Eén huwelijk, twee verschillende mensen. Mijn vader kon zich in vroeger dagen mateloos ergeren aan het onverstoorbare zachte ritme van mijn moeder (hij zat al in de auto als zij haar haar nog netjes stond te doen in de badkamer), mijn moeder kon verschrikkelijk mopperen over de kippendrift van mijn vader die weinig geduld had, maar onder aan de streep hielden ze elkaar heel mooi in evenwicht. In het gezin. In hun werk. En in de manier waarop ze samen invulling gaven aan het leven. Mijn vader was van de grote, strakke lijnen, mijn moeder van de fijnmazigheid.
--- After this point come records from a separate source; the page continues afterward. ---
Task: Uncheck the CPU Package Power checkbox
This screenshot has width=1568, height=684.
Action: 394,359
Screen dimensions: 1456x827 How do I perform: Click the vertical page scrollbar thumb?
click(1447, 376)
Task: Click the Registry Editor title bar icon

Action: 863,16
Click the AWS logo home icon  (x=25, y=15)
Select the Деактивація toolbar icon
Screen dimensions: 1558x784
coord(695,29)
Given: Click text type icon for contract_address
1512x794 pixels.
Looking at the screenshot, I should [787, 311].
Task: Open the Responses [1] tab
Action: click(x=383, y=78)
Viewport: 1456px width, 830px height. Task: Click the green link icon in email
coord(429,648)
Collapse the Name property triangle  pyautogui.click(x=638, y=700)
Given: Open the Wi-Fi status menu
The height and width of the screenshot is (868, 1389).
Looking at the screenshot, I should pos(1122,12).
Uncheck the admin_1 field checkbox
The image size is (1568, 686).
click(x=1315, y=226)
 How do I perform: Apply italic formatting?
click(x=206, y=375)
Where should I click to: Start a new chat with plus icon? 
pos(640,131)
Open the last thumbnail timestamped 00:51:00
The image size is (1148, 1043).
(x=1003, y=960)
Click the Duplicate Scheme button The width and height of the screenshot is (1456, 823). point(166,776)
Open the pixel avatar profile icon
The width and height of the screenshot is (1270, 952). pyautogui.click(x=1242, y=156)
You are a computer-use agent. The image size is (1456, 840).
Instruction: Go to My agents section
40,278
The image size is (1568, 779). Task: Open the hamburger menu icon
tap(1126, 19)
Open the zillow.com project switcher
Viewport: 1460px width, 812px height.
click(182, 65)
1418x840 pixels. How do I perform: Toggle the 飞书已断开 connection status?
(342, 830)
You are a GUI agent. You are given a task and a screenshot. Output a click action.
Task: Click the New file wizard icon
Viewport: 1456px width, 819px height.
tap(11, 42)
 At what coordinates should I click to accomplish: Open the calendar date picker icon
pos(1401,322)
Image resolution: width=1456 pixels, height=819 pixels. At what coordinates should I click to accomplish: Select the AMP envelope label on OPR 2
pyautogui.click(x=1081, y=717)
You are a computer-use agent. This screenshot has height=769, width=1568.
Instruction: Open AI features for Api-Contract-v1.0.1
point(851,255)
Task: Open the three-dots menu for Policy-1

Aan het eind van de zomer van 2003 werd bij mijn moeder eierstokkanker geconstateerd. Na een operatie en vele chemokuren leek ze zich te herstellen, maar kort daarna kreeg ze weer slecht nieuws. Ze vocht tot het eind en ook dat deed ze het liefst in haar eigen stille rust, ook al stonden we allemaal in liefde om haar heen. Na weer een operatie gaf ze de strijd op en zei dat ze naar huis wilde. Die laatste weken bracht ze thuis in bed door. Met uitzicht op haar eigen Vecht. Soms was ze te moe om te praten. Dat vond ze vervelend, je was immers bij haar op bezoek. Dan ging ik, in de machteloze onbeholpenheid die je hebt als je iemand die zo dierbaar is zo voelt lijden, voor haar zingen. Daar hield ze van. Vroeger al. Ik kan me geen tijd herinneren dat ik niet zong en als ik het deed, zette mijn moeder altijd de radio uit. Dierbaar.
Mijn moeder was uniek. In de geruisloze passen die ze door het huis zette. In de manier waarop ze zich kleedde, altijd verzorgd, met gelakte nagels en een zakdoekje binnen handbereik. In haar mimiek. In de eigenheid van haar taalgebruik. In haar gewoontes; ik denk ineens aan de ongebruikte verpakte suikerklontjes die ze altijd in haar handtas deed voor je-weet-maar-nooit en die van lieverlee onder in die tas een sneeuwtapijtje vormden, aan de lapjes die ze altijd overal had liggen om nog even een tafeltje of iets dergelijks af te nemen (ik vrees hier wel een kleine erfenis), en aan de kapotte kopjes die ze, zolang ze het nog enigszins deden, niet weggooide, waardoor het keukenkastje steeds meer veranderde in een circus van los servies. Ik weet nog hoe ze rook. En ik ben altijd bang dat ik dat vergeet. Of dat ik van binnen niet meer weet, niet meer voel hoe ze eruitzag. En tegelijkertijd is het zo onvoorstelbaar dat ze er al bijna tien jaar niet meer is. Want ze is ook gewoon nog dichtbij.
De foto dateert uit 2004. Ik vierde mijn verjaardag bij mijn ouders, omdat ik wist dat mijn moeder de volgende niet meer mee zou maken. Haar kleren die veel te groot waren geworden. Dat dierbare hoofdje dat nog maar zo kort wit was. Ik denk aan haar.